● Exercise
The line containing "This screenshot has height=1645, width=2268." marks the start; repeat it and every following line exactly through the end of the entries.

##### Records for processing

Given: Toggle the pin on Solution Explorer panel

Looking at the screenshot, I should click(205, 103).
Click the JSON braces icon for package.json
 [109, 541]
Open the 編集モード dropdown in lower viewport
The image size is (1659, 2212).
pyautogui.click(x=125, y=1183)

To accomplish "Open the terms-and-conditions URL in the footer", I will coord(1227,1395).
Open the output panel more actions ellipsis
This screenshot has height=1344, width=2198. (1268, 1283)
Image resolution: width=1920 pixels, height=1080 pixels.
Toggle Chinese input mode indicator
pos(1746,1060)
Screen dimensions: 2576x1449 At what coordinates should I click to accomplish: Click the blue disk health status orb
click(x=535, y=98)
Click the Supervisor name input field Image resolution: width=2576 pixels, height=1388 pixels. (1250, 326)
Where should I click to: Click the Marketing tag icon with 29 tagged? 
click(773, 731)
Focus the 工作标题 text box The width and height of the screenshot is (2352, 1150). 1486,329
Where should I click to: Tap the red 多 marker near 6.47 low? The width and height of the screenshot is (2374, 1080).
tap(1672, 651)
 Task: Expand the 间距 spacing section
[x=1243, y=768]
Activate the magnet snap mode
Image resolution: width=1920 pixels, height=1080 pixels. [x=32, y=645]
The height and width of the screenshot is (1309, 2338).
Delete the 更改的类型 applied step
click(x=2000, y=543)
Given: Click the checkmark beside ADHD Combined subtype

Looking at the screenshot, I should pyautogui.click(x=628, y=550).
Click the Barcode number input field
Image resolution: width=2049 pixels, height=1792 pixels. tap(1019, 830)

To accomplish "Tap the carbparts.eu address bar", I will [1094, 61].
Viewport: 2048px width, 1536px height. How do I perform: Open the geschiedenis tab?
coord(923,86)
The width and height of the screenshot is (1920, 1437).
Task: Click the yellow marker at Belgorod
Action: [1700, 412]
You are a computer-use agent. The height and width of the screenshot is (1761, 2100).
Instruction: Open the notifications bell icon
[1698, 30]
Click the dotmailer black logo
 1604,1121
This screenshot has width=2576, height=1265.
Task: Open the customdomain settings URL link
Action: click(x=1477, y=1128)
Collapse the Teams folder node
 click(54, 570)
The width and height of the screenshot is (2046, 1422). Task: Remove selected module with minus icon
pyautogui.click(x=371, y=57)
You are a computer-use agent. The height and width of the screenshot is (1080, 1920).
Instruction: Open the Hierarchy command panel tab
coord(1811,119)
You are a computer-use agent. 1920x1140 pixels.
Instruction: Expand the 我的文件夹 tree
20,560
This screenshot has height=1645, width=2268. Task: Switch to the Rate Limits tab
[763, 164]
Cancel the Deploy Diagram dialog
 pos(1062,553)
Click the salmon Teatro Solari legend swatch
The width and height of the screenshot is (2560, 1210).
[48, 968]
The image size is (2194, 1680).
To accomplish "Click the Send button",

##########

● Exercise response
This screenshot has height=1645, width=2268. Task: Switch to the Rate Limits tab
[763, 164]
Cancel the Deploy Diagram dialog
 pos(1062,553)
Click the salmon Teatro Solari legend swatch
The width and height of the screenshot is (2560, 1210).
[48, 968]
The image size is (2194, 1680).
To accomplish "Click the Send button",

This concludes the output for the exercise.